— Task prompt —
Bring together copies of the lines in the data below that contain the word "field".

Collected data
'''

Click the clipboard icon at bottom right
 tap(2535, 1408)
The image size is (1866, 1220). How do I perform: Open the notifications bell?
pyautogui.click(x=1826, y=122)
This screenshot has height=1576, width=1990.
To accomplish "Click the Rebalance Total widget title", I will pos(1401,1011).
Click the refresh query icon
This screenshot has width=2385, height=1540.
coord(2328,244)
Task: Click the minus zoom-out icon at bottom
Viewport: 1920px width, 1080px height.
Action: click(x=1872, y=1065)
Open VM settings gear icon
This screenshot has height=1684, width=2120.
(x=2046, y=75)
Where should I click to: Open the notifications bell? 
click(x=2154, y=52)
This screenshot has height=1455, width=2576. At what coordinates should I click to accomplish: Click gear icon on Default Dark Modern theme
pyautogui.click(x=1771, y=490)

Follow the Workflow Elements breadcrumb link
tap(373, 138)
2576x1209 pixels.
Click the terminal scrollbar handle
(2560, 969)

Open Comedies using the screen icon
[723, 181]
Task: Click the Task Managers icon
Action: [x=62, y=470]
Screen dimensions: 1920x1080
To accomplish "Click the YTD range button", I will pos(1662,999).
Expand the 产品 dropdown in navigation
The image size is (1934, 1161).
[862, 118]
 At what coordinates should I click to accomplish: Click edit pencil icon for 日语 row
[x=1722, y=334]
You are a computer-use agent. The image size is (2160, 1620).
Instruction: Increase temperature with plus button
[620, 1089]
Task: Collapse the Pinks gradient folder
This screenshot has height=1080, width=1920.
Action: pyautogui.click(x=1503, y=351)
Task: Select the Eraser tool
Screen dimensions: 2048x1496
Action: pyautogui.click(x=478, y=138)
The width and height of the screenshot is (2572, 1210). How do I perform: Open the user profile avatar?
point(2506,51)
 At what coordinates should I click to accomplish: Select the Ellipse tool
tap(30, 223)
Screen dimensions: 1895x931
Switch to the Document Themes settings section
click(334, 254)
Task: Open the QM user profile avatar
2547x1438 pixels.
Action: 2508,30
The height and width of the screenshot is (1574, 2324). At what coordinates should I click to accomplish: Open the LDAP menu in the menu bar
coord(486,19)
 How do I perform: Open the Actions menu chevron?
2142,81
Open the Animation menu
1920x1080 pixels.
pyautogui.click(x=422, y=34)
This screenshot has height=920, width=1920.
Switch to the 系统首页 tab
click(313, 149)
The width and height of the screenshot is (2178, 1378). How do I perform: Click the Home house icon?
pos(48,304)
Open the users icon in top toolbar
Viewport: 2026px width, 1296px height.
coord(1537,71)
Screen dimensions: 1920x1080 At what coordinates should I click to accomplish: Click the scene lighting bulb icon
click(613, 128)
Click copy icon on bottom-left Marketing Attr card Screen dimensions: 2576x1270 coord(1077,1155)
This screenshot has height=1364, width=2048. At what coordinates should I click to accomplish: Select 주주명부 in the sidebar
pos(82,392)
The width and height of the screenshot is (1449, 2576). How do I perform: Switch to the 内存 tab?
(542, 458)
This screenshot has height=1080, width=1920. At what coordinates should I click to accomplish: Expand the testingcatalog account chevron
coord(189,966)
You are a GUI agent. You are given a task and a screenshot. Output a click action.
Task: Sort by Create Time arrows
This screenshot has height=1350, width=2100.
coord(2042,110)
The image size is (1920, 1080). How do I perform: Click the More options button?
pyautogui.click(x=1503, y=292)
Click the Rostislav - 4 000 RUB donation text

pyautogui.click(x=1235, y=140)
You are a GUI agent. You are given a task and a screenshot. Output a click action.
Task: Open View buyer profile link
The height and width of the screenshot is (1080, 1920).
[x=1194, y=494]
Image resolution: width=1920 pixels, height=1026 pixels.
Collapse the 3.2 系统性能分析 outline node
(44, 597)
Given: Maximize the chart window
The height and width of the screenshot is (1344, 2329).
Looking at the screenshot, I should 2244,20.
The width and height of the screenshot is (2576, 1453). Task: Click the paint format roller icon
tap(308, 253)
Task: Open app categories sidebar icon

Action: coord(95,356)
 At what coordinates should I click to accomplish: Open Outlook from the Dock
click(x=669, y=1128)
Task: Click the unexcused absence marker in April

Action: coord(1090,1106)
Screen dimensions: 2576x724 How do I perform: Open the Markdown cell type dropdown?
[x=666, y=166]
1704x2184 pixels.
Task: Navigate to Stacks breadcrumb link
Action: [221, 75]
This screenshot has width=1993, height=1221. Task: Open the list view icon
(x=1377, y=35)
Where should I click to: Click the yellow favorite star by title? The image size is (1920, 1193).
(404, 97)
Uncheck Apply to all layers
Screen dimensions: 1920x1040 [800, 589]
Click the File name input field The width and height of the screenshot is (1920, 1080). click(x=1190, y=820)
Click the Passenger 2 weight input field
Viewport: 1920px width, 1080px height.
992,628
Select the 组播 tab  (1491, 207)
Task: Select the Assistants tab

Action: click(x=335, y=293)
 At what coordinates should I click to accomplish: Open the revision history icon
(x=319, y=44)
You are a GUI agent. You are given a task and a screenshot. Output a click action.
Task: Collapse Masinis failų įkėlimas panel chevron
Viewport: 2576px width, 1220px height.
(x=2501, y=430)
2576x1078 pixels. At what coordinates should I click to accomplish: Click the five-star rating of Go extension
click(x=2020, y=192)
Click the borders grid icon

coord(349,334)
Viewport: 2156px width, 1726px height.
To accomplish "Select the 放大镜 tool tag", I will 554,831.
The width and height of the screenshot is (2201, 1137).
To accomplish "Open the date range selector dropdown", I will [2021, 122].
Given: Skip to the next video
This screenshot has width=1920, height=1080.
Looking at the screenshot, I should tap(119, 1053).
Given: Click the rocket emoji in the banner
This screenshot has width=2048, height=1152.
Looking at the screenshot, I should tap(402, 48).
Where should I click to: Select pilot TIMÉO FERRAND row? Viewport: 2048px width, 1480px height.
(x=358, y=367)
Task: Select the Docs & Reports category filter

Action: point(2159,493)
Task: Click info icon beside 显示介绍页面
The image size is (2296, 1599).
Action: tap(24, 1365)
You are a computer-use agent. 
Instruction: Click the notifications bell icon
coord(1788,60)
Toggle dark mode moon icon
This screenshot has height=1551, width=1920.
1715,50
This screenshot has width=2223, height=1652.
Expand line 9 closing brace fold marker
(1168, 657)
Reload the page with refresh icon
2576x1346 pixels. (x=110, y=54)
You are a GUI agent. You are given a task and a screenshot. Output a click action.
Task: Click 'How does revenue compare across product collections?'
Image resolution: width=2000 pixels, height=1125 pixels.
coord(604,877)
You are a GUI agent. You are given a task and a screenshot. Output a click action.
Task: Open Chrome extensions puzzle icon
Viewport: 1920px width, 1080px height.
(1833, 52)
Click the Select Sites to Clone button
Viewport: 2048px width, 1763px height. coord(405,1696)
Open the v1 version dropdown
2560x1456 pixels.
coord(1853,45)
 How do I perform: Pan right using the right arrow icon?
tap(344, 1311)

'''

— Answer area —
Click the File name input field The width and height of the screenshot is (1920, 1080). click(x=1190, y=820)
Click the Passenger 2 weight input field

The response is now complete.